Lucky for me I wasn’t the only one in that boat. I came into T2 In 6th place and headed out on the run. I was about 10mins down on 5th so that was going to take a big effort to catch. I started well, running at 3.50 pace and just trying to keep things controlled. I had made up some time but at 10km the hard bike caught up on me and I started to cramp. I spent the next 10km stopping at aid stations and eating everything I could.
The 2nd lap wasn’t as bad and I only had some amounts of cramps that I could deal with on the go. In the end I made up about 5min on 5th. So 6th it was!
QK: What were your race tactics during the event?
CS: I wanted to have a good ride and start the run in a good position as I have been working hard on my cycling in the last 6 months. However I was my own undoing as I rode outside of my planned watts and paid for it later.
QK: You’ve now got to double up with Ironman NZ only two weeks after Challenge.
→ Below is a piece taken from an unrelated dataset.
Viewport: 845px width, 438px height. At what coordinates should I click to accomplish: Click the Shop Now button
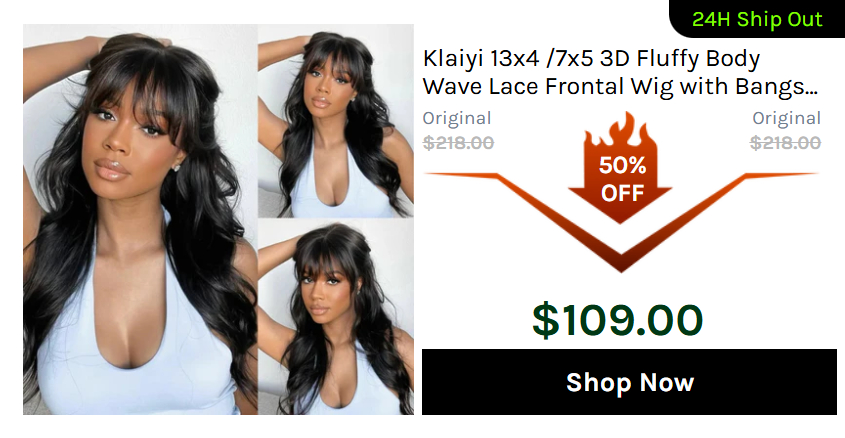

What does your training look like between the two events? [Readers Note: Chris is a full time athlete in the best shape of his life so don’t try and replicate this.]
CS: Last year I didn’t do a lot as I was a little worried that I wouldn’t recover right. Knowing it was ok last year, this time round I have added in some training in the middle weekend. I had the first 3 days off (mostly due to travelling back home. Then 2 days of steady swims, rides of about 2 hours and a run. Over the weekend I did a hard ride on the Saturday with a 20km time trail and I actually hit a 20m power pb (personal best). Then Sunday was a hard swim followed by a long run of 60mins.
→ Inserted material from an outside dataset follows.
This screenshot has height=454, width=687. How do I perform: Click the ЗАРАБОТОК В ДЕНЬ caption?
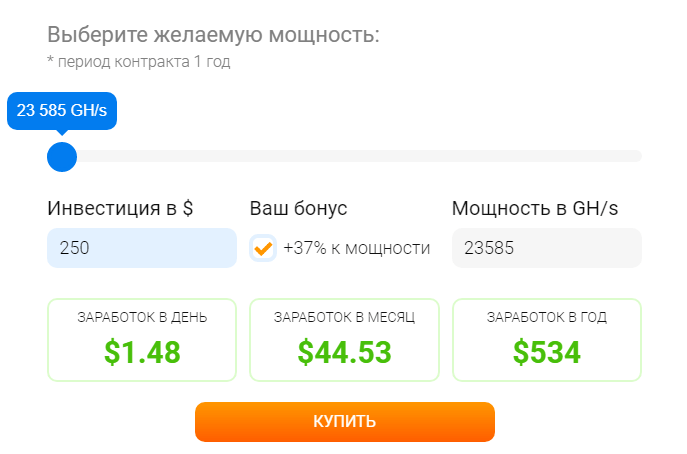[x=142, y=318]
Race week is then back to my standard pre-race week taper. That way it’s all the same and I know the routine. A few 2 hour bike rides, 3 swims added to 8km and a few short runs.
QK: What do you do to enhance your recovery over this two week period?
CS: I keep it really simple. I try and eat as much good food as I can and lots of it. I also try and add in a few more hours of sleep each night. Sleep is the best form of recovery you can get.
QK: How do your race goals differ from Challenge and Ironman?
CS: Ironman has a really big field this year so for me it will be about not worrying about who is around me and sticking to my numbers for the first 2/3 of the race. I know with Wanaka under my belt I will be able to run fast like I did last year. I want to improve on that so keeping a lid on things the first half of the race with be key, then firing the gun on the run and seeing what I can do.
QK: Thanks for taking the time to answer these Qwik-Questions.